The team is owned by Lebanese-American businessman Ben Hamd. Hamd is the founder of Brookwood Capital Advisors, a real estate investment company that redevelops properties across the U.S., including Wichita, Kansas. According to Hamd, the team's name is a nod to Wichita's aviation history as birthplace of Cessna Aircraft Company, now owned by Textron. The name "Sky Kings" derives from 1950's radio-turned TV show Sky King about a Cessna aircraft pilot of the same name.

Sean Flynn was named as head coach for the Sky Kings' debut season. Flynn was head coach for the Pratt Community College Beavers from 2018 to 2021 where he held a 44 and 40 record. Flynn's assistant coach is former New Mexico State manager César Luján Flores.

Brian Baumgartner, American actor known for playing Kevin Malone in the NBC sitcom The Office, attended the Sky Kings' opening week.

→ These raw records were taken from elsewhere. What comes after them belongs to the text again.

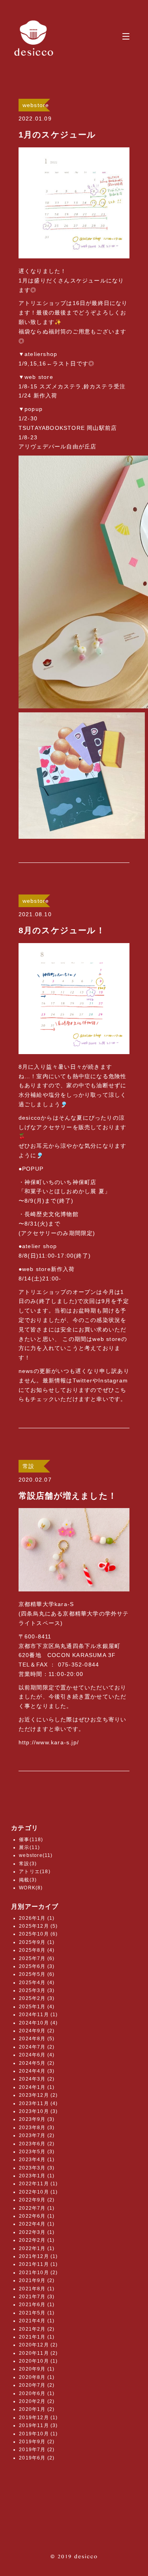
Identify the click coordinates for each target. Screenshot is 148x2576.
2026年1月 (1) (36, 1918)
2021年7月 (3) (36, 2296)
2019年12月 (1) (38, 2417)
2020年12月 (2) (38, 2345)
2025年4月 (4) (36, 1982)
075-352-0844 (78, 1664)
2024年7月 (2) (36, 2047)
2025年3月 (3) (36, 1990)
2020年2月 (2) (36, 2401)
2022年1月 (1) (36, 2248)
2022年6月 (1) (36, 2216)
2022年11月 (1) (38, 2183)
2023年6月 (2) (36, 2144)
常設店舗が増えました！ (68, 1495)
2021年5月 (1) (36, 2313)
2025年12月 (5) (38, 1926)
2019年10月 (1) (38, 2434)
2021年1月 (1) (36, 2337)
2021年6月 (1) (36, 2304)
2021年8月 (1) (36, 2289)
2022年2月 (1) (36, 2240)
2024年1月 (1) (36, 2087)
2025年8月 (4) (36, 1950)
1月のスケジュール (57, 134)
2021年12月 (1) (38, 2256)
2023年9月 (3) (36, 2119)
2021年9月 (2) (36, 2280)
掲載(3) (28, 1880)
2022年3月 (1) (36, 2232)
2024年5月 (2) (36, 2063)
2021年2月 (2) (36, 2329)
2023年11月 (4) (38, 2103)
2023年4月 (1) (36, 2159)
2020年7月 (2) (36, 2385)
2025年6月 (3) (36, 1966)
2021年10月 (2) (38, 2272)
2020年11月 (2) (38, 2353)
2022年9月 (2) (36, 2200)
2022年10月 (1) (38, 2192)
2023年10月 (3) (38, 2111)
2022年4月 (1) (36, 2224)
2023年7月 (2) (36, 2135)
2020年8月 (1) (36, 2377)
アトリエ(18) (35, 1871)
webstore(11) (35, 1855)
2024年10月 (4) (38, 2023)
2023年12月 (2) (38, 2095)
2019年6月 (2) (36, 2458)
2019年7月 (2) (36, 2449)
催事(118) (31, 1839)
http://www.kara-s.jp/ (49, 1742)
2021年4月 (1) (36, 2321)
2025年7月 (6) (36, 1958)
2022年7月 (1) (36, 2208)
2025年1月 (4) (36, 2006)
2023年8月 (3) (36, 2127)
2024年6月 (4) (36, 2055)
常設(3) (28, 1863)
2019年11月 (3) (38, 2425)
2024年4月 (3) (36, 2071)
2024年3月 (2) (36, 2079)
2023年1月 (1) (36, 2176)
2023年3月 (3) (36, 2168)
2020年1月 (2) (36, 2409)
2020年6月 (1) (36, 2393)
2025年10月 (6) (38, 1934)
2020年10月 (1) (38, 2361)
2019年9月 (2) (36, 2441)
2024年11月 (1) (38, 2014)
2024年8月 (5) (36, 2038)
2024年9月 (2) (36, 2031)
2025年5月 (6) (36, 1974)
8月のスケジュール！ (62, 930)
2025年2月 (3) (36, 1998)
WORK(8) (31, 1888)
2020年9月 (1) (36, 2369)
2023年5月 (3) (36, 2151)
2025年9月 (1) (36, 1942)
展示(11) (29, 1847)
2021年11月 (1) (38, 2264)
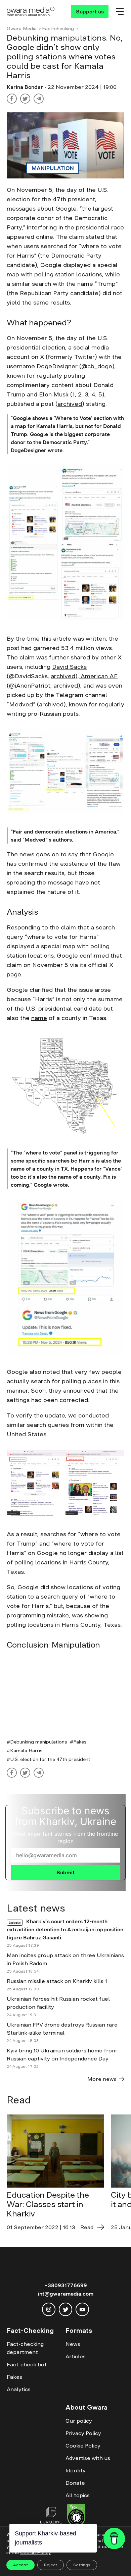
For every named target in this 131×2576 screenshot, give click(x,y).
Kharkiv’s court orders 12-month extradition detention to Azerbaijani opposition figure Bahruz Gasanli (65, 1929)
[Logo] (31, 11)
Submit (65, 1872)
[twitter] (65, 2309)
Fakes (80, 1741)
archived (69, 404)
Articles (76, 2356)
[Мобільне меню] (120, 11)
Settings (81, 2565)
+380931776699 (65, 2285)
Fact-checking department (25, 2348)
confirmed (94, 956)
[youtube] (82, 2309)
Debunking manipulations (38, 1741)
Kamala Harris (26, 1750)
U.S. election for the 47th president (50, 1759)
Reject (50, 2565)
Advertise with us (88, 2458)
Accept (20, 2565)
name (39, 1018)
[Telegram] (39, 99)
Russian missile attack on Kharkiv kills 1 (57, 1981)
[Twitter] (25, 99)
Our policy (79, 2420)
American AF (98, 676)
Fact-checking (58, 28)
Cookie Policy (83, 2445)
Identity (76, 2470)
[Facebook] (12, 99)
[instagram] (48, 2309)
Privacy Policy (83, 2433)
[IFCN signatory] (76, 2516)
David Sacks (69, 667)
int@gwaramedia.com (65, 2293)
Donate (75, 2482)
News (73, 2344)
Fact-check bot (27, 2364)
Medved (21, 704)
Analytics (19, 2389)
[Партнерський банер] (65, 1694)
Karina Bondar (25, 87)
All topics (78, 2495)
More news (102, 2079)
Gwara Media (22, 28)
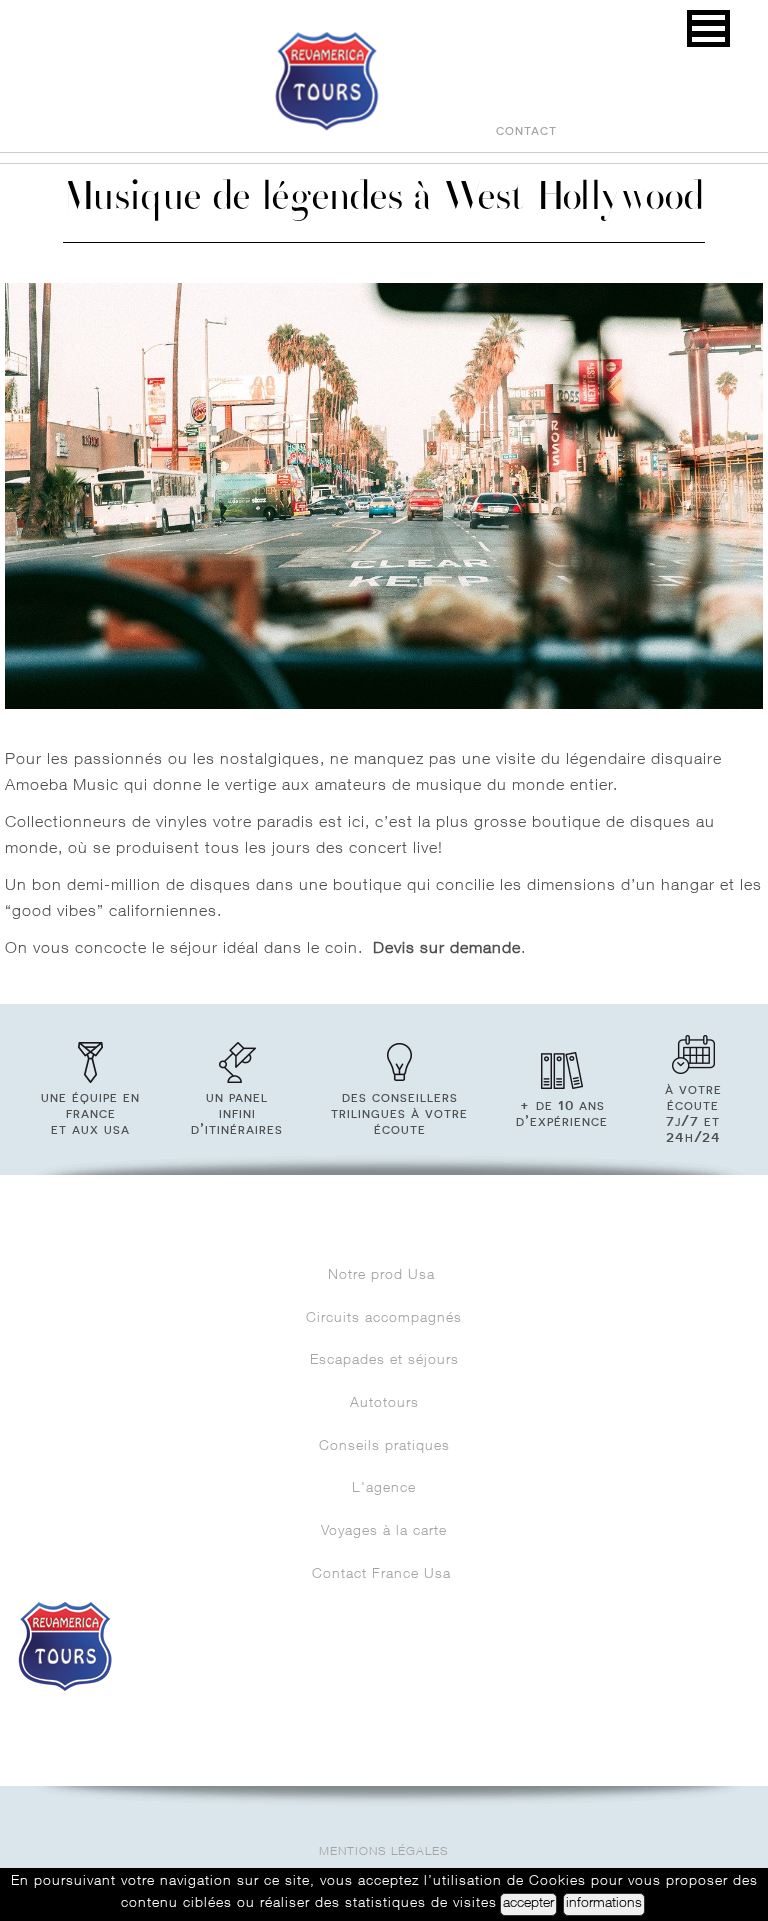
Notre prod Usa (384, 1276)
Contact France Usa (384, 1575)
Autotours (384, 1404)
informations (604, 1904)
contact (526, 129)
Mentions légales (384, 1852)
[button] (708, 28)
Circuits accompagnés (384, 1319)
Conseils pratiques (384, 1447)
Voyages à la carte (384, 1532)
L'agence (384, 1489)
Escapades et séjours (384, 1361)
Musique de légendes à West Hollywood (384, 201)
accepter (528, 1904)
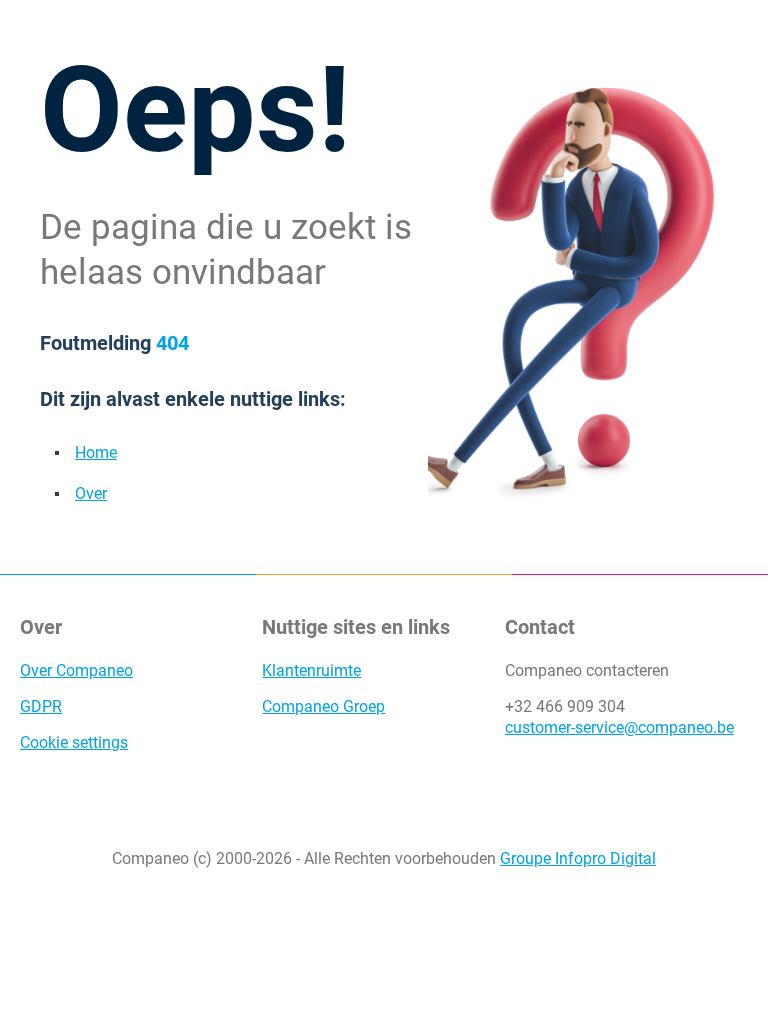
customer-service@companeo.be (619, 727)
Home (96, 452)
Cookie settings (74, 742)
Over (91, 493)
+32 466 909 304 (565, 706)
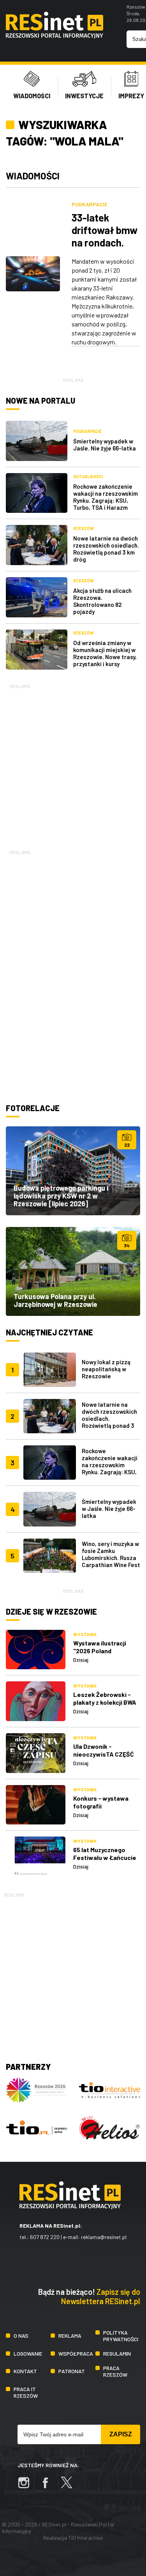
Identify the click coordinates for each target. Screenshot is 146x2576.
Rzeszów (83, 528)
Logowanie (28, 2353)
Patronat (71, 2371)
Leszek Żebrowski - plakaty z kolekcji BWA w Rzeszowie (104, 1702)
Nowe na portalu (40, 400)
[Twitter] (70, 2486)
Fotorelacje (33, 1108)
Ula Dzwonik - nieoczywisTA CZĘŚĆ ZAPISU (103, 1754)
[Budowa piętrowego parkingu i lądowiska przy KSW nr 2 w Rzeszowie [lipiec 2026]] (73, 1170)
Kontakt (25, 2371)
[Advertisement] (73, 763)
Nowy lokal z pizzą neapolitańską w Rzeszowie (106, 1368)
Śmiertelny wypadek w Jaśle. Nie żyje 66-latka (104, 445)
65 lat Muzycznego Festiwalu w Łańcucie (104, 1853)
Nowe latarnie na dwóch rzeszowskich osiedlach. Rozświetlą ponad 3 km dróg (106, 549)
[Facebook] (49, 2486)
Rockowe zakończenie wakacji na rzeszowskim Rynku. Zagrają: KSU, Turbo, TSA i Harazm (105, 497)
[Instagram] (28, 2486)
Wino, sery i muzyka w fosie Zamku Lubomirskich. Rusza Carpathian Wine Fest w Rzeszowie (111, 1557)
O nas (21, 2335)
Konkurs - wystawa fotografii (100, 1802)
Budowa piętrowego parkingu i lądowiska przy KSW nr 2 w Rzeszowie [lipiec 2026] (61, 1196)
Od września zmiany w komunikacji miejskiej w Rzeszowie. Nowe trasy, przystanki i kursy (105, 653)
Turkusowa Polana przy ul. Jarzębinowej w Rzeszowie (55, 1300)
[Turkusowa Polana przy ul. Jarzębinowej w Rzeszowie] (73, 1271)
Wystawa (85, 1634)
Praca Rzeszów (115, 2371)
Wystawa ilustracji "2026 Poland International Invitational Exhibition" (106, 1654)
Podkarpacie (89, 204)
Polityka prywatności (120, 2335)
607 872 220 (45, 2237)
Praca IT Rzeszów (26, 2392)
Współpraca (75, 2353)
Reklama (69, 2335)
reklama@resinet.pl (104, 2237)
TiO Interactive (85, 2537)
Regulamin (117, 2353)
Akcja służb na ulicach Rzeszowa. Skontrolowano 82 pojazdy (102, 601)
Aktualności (88, 476)
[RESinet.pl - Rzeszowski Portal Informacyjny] (54, 36)
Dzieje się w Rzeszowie (51, 1611)
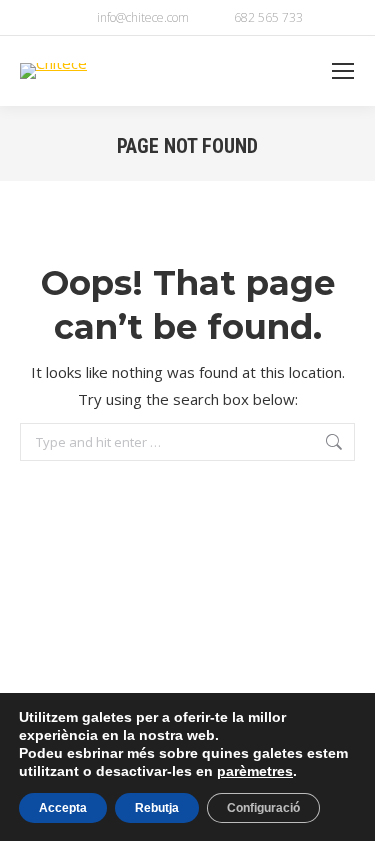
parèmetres (255, 771)
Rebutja (157, 808)
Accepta (63, 808)
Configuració (263, 808)
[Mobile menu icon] (343, 71)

In 2025 the team relocated to Altus, Oklahoma and was renamed the Western Oklahoma SkyKings.

== Wichita SkyKings History ==
According to head coach Sean Flynn, the Sky Kings' roster is composed of players from Division I and Division II schools. Notable acquisitions include Teddy Allen, Charlie Marquardt, and Justin Moss.

Teddy Allen formerly played for the New Mexico State Aggies, where he ranked 29th nationally in scoring and led the Aggies to an NCAA tournament win after scoring 37 points against Connecticut. During 2022 alone, Allen was recognized as WAC Player of the Year, WAC Tournament Most Valuable Player, and WAC Newcomer of the Year.

From 2018 to 2019, Charlie Marquardt played for G-League NBA team the Brooklyn Nets. Marquardt went on to win the 2021 TBL championship with the Enid Outlaws and played for the Syracuse Stallions in 2022.

Justin Moss formerly played for Blue Collar U, the winning team of The Basketball Tournament 2022 and a $2 million purse.

== Home Arena ==
The Sky King's home arena is Western Oklahoma State College.

== Season ==
The Sky's Kings' season lasts from March through June. The leagues' season ends with a championship tournament between finalists among all four TBL conferences.